None of the other seven mysterious ingredients were visible during my visit to the distillery in September, but I did manage to extract a couple of nuggets from Constantinos Raptis, Metaxa’s master blender: juniper is not one of the botanicals, and most but not all of the ingredients come from Greece.
Interestingly, Metaxa’s production method has not changed since Spyros Metaxa first made it in 1888. At first, the spirit was labelled as Cognac, but this had to be removed when the French denomination of Cognac was introduced in 1937. ‘Brandy’ likewise appeared on the label until 1987 when new regulations prevented its usage.
Now, ‘Original Greek Spirit’ is the official descriptor on each of the ten million bottles produced every year in various sizes: 20cl for airlines, 50cl for supermarkets, 70cl typically, with the biggest being 3 litres.
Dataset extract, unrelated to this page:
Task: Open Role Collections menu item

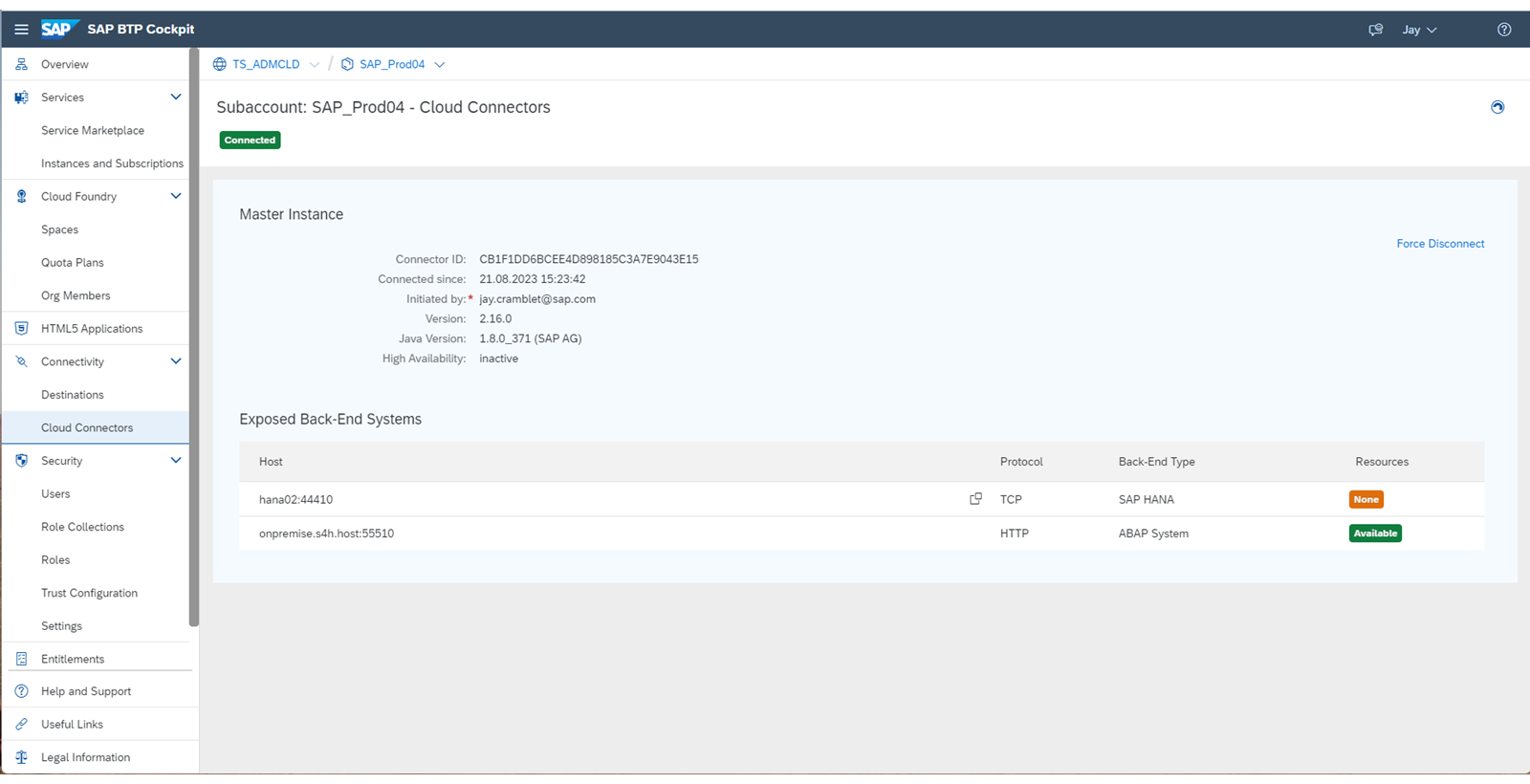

Brands include 3, 5, 7 and 12 Stars (one star for each year the distillates are aged in limousin oak casks).
The 12 Stars carries an RRP of £30. You can add another £100 for Metaxa’s Angels’ Treasure, which is made of distillates aged between 30 and 50 years. Intense, complex and very long, this is hugely concentrated with a honeyed nose, and dried fruits, sweet spice and toffee on the palate.
Collectors with a very large budget might like to consider Metaxa’s ultimate product, AEN, which is aged for 80 years plus and taken from more than 200 blends, which sells €1,950 per bottle, with only 1,888 made. Massively concentrated, deep mahogany in colour and 45.3% abv, Raptis hails it as it “the out-of-this-world nectar of Cask no 1”.
The 12 Stars however, offers real bang for your buck. Voluptuous, deep amber in colour with 2.5% sugar content, it is an alluring cornucopia of dark chocolate, butterscotch, orange peel, prune, dried fig and sweet spices, with subtle fragrant toasted oak notes adding to its complexity.
Its new packaging is distinctly smart – a blue box opening up to reveal an elegant bottle with Spyros Metaxa’s signature on it along with the company’s emblem, a Salamina warrior medallion. The original was discovered when foundations for the distillery in Piraeus were being dug.
While the new packaging was doubtless aimed at travel retail, Metaxa’s biggest single market, it should raise its profile in the UK and the other 60 countries where it’s exported. Sales are highest in the Czech Republic, but have been steadily climbing in Britain.